Reinforcement learning from human feedback (RLHF) faces significant feedback inefficiency when applied to diffusion models. Traditional methods often demand extensive human or reward model evaluations, limiting practicality. This paper introduces two complementary strategies that substantially enhance the feedback efficiency of diffusion RLHF while maintaining generalization to unseen prompts.
Firstly, we note that reward information in diffusion trajectories is unevenly distributed: not all denoising timesteps or trajectories contribute equally to learning. To address this, we emphasize informative timesteps and trajectories during optimization, leading to more effective gradient updates. We introduce a per-timestep weighting scheme that reweights denoising steps during policy optimization. Theoretically, we connect this weighting to the optimal convergence properties of proximal policy optimization (PPO) and empirically approximate the resulting weighting trend.

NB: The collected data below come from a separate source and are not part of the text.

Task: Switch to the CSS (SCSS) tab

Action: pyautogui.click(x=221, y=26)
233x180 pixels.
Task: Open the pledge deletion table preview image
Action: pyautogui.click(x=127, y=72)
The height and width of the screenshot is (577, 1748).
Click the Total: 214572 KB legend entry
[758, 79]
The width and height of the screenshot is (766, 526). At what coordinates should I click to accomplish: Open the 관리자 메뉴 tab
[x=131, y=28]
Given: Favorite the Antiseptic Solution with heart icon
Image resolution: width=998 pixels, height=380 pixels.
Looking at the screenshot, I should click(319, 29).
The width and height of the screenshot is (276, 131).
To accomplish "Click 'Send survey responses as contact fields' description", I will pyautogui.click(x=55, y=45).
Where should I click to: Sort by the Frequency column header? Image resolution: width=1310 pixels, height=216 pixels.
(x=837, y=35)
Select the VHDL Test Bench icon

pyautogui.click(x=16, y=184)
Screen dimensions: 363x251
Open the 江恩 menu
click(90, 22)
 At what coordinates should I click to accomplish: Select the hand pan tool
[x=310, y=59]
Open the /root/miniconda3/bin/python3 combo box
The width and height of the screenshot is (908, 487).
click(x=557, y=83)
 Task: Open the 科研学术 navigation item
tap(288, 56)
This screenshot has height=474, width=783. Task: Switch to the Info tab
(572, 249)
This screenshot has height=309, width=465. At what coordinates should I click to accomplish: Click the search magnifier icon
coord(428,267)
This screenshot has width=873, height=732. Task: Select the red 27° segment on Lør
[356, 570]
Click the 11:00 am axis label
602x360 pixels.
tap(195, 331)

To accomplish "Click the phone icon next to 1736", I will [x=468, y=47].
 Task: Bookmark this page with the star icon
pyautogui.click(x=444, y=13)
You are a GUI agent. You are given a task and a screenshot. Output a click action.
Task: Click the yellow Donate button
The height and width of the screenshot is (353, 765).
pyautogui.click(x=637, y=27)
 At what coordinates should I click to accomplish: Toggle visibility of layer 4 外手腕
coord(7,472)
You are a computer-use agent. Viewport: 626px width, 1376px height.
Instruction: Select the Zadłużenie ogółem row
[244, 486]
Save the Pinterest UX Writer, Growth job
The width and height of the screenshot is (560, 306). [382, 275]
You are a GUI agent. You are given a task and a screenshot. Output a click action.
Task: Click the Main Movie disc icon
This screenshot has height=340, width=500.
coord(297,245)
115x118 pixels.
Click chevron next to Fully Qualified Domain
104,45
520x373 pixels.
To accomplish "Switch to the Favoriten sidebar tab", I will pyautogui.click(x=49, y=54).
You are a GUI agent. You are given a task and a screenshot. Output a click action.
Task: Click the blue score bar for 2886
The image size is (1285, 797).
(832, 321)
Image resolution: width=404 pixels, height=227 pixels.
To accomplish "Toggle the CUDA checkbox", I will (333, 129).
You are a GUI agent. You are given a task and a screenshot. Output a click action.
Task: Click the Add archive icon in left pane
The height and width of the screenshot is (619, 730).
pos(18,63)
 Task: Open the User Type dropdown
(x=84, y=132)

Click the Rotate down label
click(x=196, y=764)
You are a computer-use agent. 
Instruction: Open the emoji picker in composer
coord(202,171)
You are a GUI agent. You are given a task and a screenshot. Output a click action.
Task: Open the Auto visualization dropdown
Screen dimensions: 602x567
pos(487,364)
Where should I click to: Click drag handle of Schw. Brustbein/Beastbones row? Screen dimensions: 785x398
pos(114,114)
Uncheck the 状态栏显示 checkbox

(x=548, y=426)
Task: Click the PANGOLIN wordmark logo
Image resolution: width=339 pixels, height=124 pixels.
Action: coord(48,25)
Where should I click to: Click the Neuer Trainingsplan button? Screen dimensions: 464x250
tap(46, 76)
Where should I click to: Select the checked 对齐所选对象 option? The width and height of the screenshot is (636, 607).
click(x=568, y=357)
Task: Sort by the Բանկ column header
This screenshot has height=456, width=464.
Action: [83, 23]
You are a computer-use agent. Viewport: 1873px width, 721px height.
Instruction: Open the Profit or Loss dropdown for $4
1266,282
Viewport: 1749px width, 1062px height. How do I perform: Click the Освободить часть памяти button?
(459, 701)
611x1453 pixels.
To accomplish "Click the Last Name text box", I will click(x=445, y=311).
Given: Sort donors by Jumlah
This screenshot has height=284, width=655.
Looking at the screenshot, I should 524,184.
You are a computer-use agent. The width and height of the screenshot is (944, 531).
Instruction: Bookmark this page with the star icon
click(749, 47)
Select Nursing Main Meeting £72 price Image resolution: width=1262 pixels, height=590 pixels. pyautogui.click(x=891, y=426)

Secondly, we propose a replay mechanism that prioritizes informative trajectories, enabling the model to reuse past samples instead of repeatedly querying new rewards. Together, these strategies significantly enhance the feedback efficiency of diffusion RLHF. Under identical hyperparameter settings, our approach achieves up to a 6× improvement in sample efficiency compared to widely used diffusion RLHF baselines.
Blogger's Review: This paper addresses the pressing issue of feedback inefficiency in diffusion RLHF with innovative weighting and replay mechanisms, showcasing the potential for improving sample utilization in practical applications and providing valuable insights for future research directions.